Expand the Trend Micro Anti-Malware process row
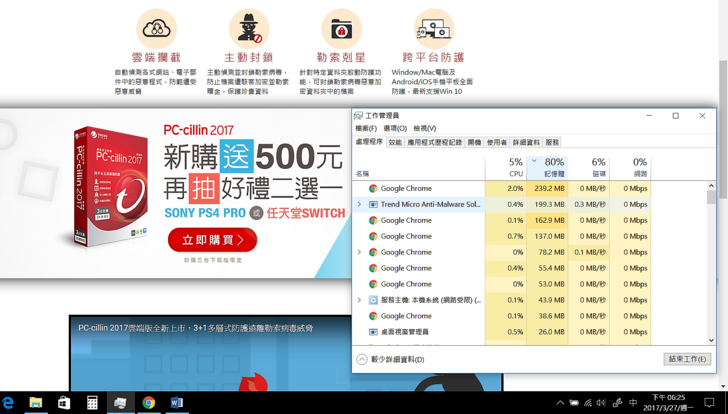[x=359, y=204]
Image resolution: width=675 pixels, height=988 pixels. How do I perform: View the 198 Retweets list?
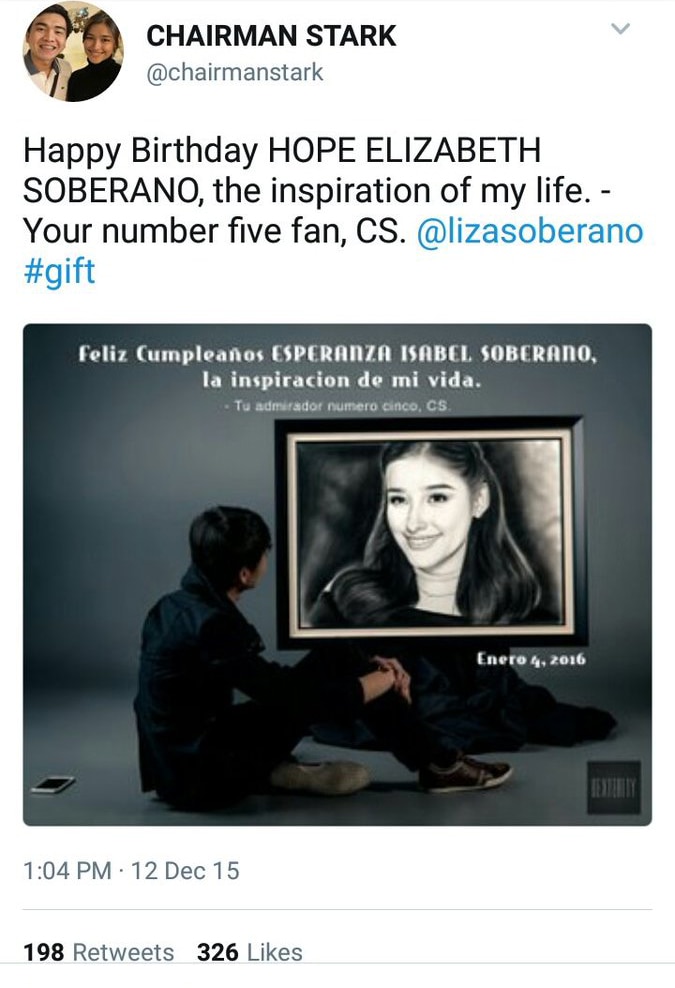[98, 952]
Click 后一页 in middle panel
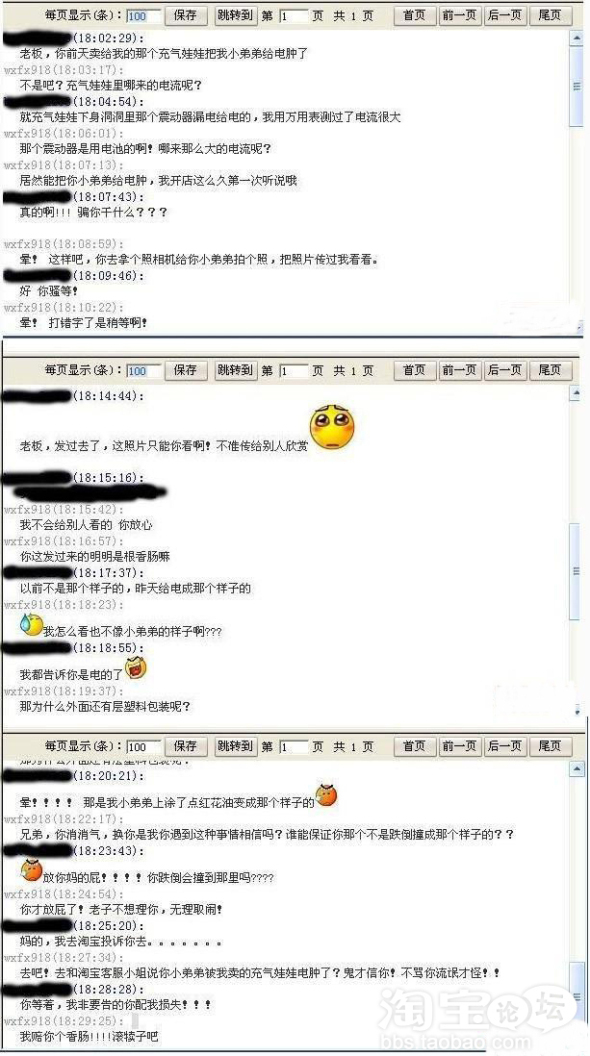Viewport: 590px width, 1056px height. 505,370
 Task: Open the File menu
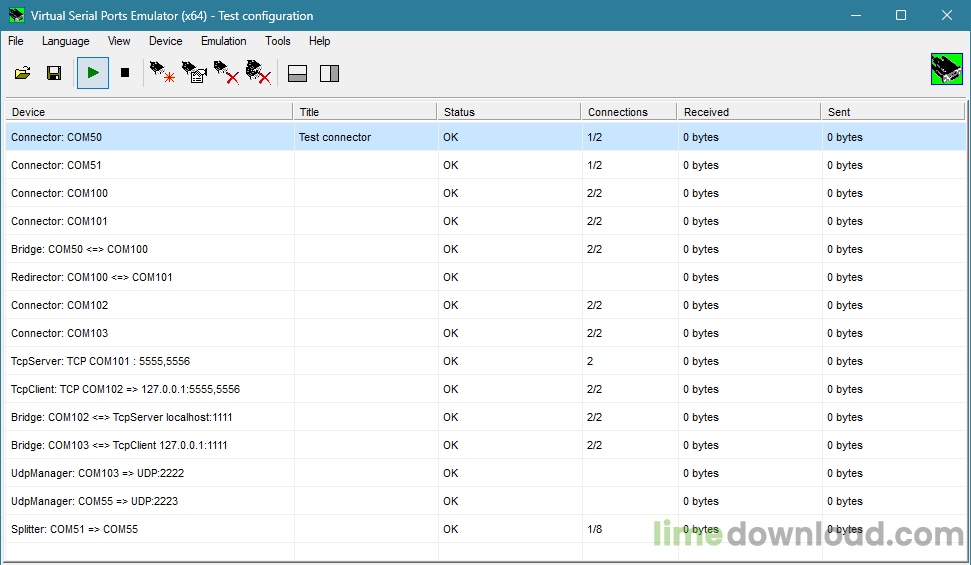pyautogui.click(x=16, y=41)
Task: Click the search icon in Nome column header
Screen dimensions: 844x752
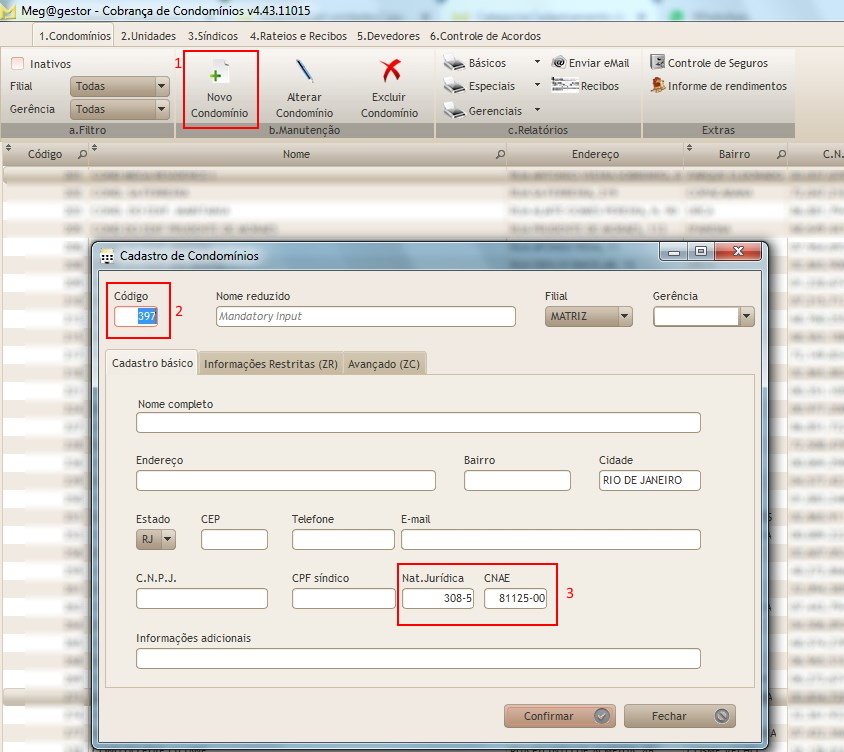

++++++++++++++++++++

REQUIRED ACTION: Nothing but the lines from the line containing "Image resolution: width=675" through the last line of the records above is to be extracted, exactly and with no pictures.

COMPLETED TASK:
Image resolution: width=675 pixels, height=988 pixels. How do I perform: View the 198 Retweets list?
[98, 952]
Click 后一页 in middle panel
Viewport: 590px width, 1056px height. 505,370
 Task: Open the File menu
pyautogui.click(x=16, y=41)
Task: Click the search icon in Nome column header
Screen dimensions: 844x752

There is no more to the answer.